Second, whether the Nobel committee faithfully carried out Nobel’s will. Nobel made it quite clear in his will as to who should win the peace award. But Norwegian jurist and writer Fredrik S. Heffermehl concludes in his new book The Nobel Peace Prize: What Nobel Really Wanted that the selection of more than half of the peace prize winners has disregarded what Nobel first intended and run counter to his will. He said Nobel established the prize for “the champions of peace” to support their efforts at disarmament and peace movement rather than for the broadened conception of “peace” best suited to Nobel committee’s political needs. When the award was presented to Liu Xiaobao, Mr Heffermehl reiterated his conclusion that Liu is not the “peace fighter” in Nobel’s will and it is inappropriate to give him the award.
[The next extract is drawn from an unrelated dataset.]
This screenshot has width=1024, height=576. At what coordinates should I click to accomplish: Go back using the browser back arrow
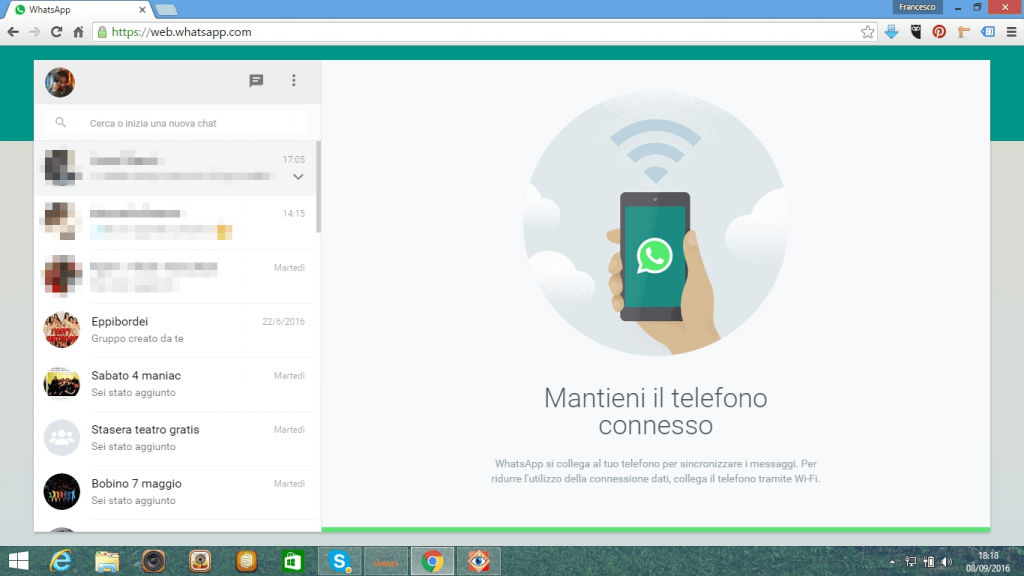(x=13, y=31)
Third, whether the Nobel committee is truly independent in practical operation. The Norwegian Nobel Committee – and the Norwegian government for that matter – has always claimed the committee is independent from the government and the parliament and no one could interfere with its operation. Even under pressure, the Nobel committee could make its own decisions. Yet skepticism never ceased. Thorbjørn Jagland, current chair of the committee, is not only a former member and president of the parliament, the Storting, former Prime Minister for Norway’s Labour Party, former Foreign Minister of Norway, he is also the current Secretary General of the Council of Europe. Deputy chair Kaci Kullmann Five used to serve as Norway’s minister of Trade and Shipping and she is also a former member of Storting and cabinet minister for the Conservative Party. Sissel Rønbeck, the committee’s deputy director, is a former member of the parliament and cabinet minister for the Labour Party. Of the remaining two members, Ågot Valle used to serve as the president of the Odelsting, a legislative chamber of Storting, and Inger-Marie Ytterhorn was a member of Norway’s Election Law Ad hoc committee. As Heffermehl put it, these members all advocate close military ties with NATO and close diplomatic relations with the US, no matter which party they belong to. They are seasoned players in Norwegian politics, with the same system of values and ideology, which means they have no independence whatsoever in the selection of peace prize winners. It is also the fundamental reason why the choice of peace prize winners during and after the Cold War era clearly bears the marks of the US global strategy.